Pickling, preserving and fermenting are thrifty ways to make the most of fruit and veggies when they are plentiful, say gardening gurus Niva and Yotam Kay.
The couple, who run Pākaraka Farm on the Coromandel Peninsula near Thames, also hold workshops, online courses and sell their produce.
Their new book The Abundant Kitchen, a follow-up to The Abundant Garden, has tips and recipes for making those summer gluts last through winter.
The book covers 11 different preserving methods, Niva told Nine to Noon.
“Pickling generally refers to using vinegar.
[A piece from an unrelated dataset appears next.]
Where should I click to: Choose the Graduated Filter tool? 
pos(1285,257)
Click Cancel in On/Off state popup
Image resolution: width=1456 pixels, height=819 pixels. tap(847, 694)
Vinegar reduces the pH and that makes the food safe to keep and preserves it.
“When we say fermenting, we usually mean when we're using microorganisms to interact with the food and transform it.”
This could be by creating the right conditions for microorganisms to come and ferment or by introducing a live culture, she says.
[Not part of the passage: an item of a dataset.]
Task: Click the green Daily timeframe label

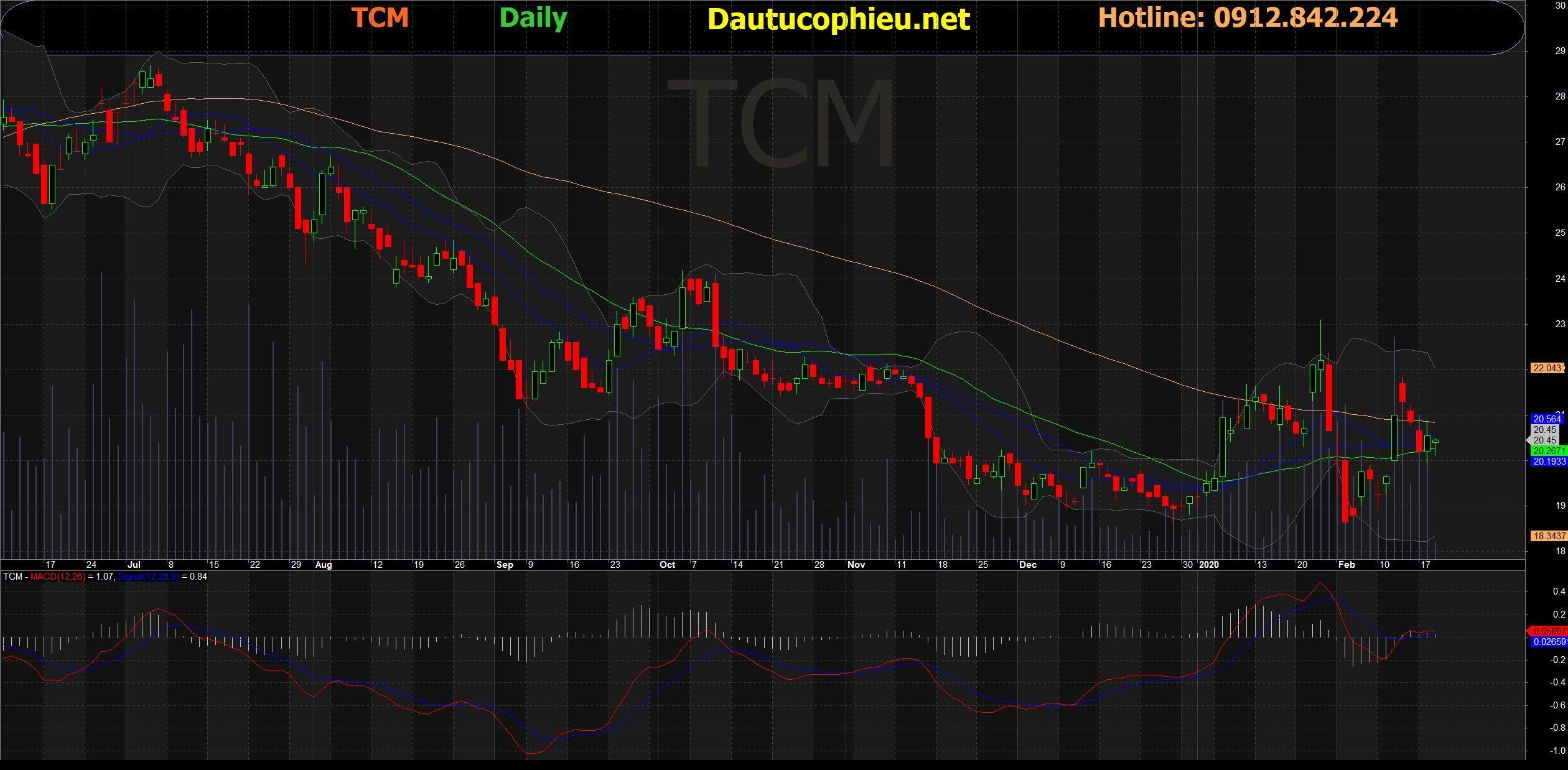Action: (x=533, y=18)
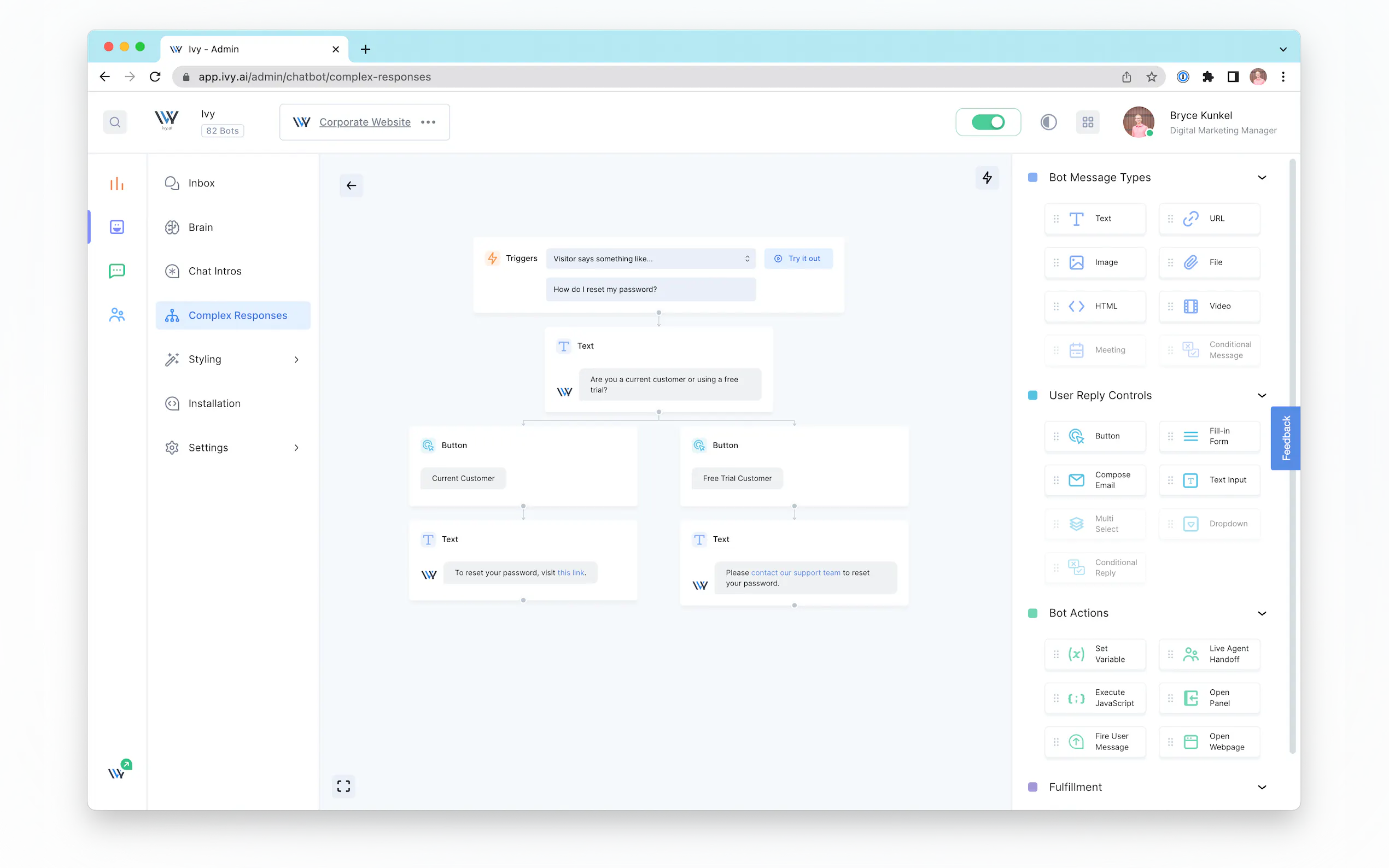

“When we talk about preserves in our book, we mainly mean when you make something using heat, so you're sanitising your equipment, you're sanitising the food and reducing any harmful microorganisms that could lead to spoilage.”
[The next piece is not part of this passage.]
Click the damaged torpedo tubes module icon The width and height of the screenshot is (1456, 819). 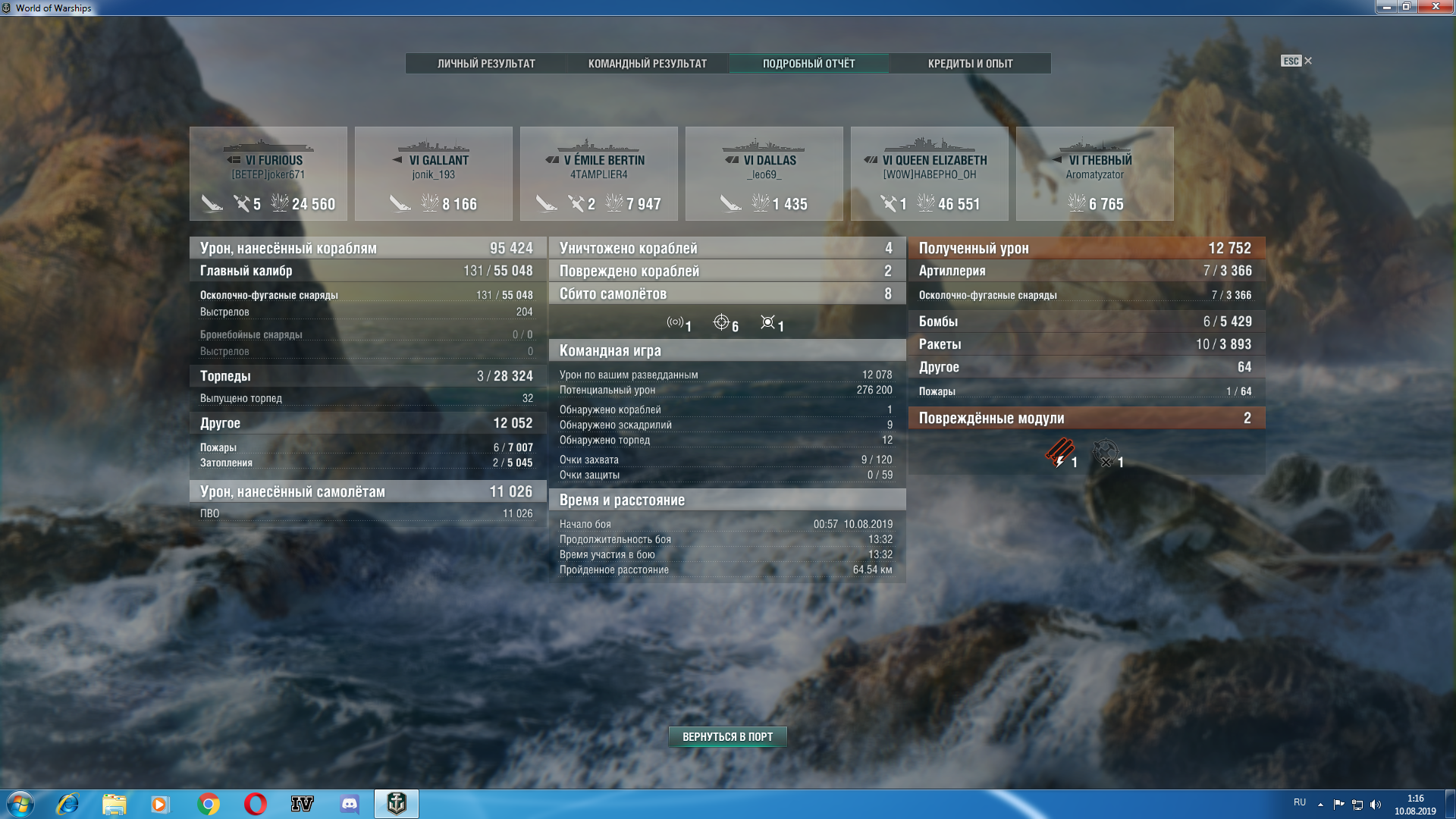(x=1059, y=453)
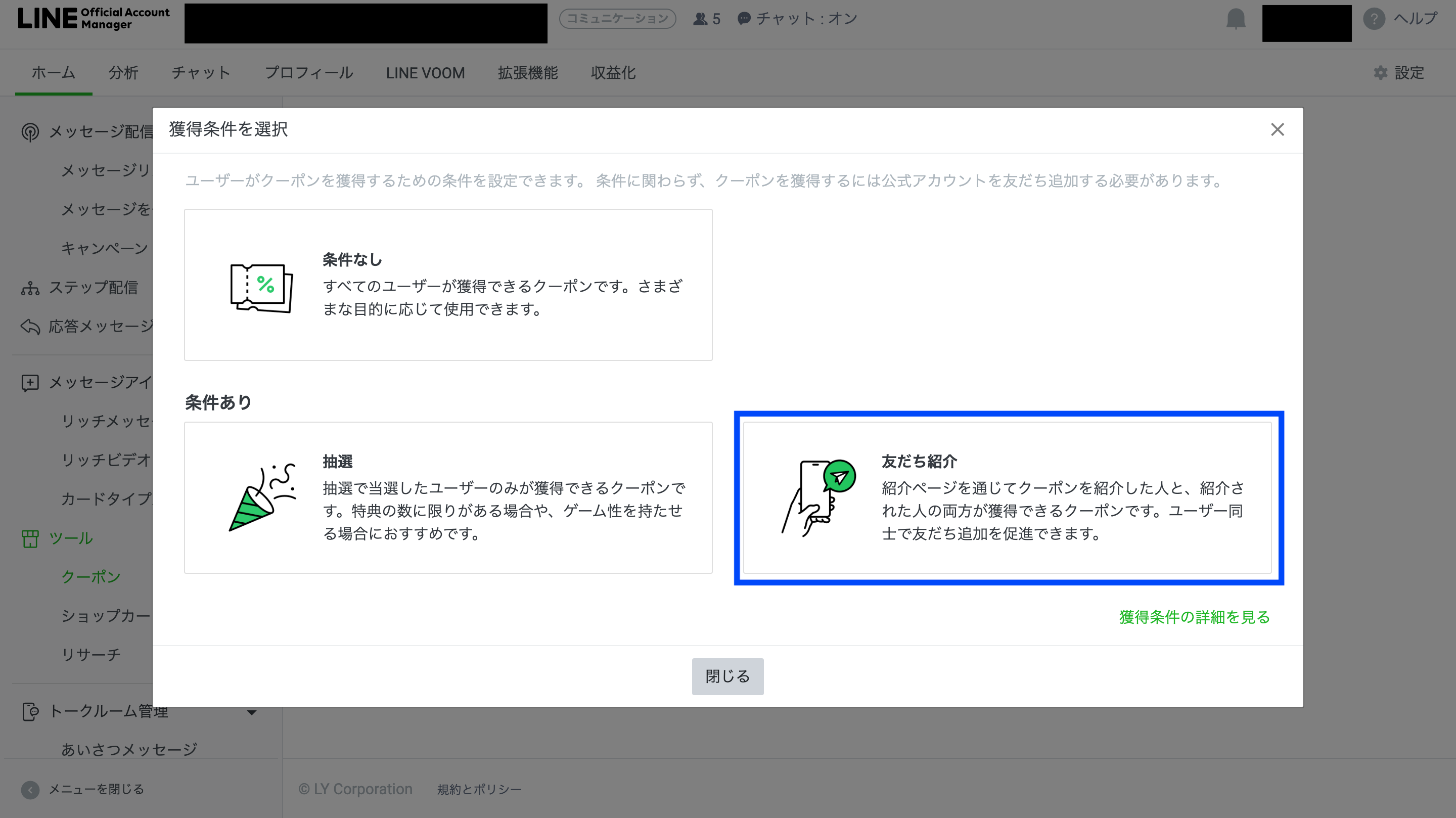Select the 抽選 lottery coupon option
Viewport: 1456px width, 818px height.
[x=447, y=497]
Root vegetables lend themselves to fermenting, Niva says, but cabbage makes the classic fermented food.
“Sauerkraut is so easy to make. If you have a medium cabbage and a tablespoon of salt you can make roughly a litre of sauerkraut ready to eat in a couple of weeks. Flavour it however you like with herbs with spices, add other vegetables in it. So, it’s one of the easiest things.”
Simply get your cabbage, make sure it's clean, and chop it up, Niva says.
“And add a tablespoon of salt roughly per cabbage, you basically knead it together and as you do that, what happens is the salt and the movement help break apart the plant cells and draw the juices out of the cabbage. And that's actually how you make the brine, so the cabbage is actually fermented in the juices of the cabbage.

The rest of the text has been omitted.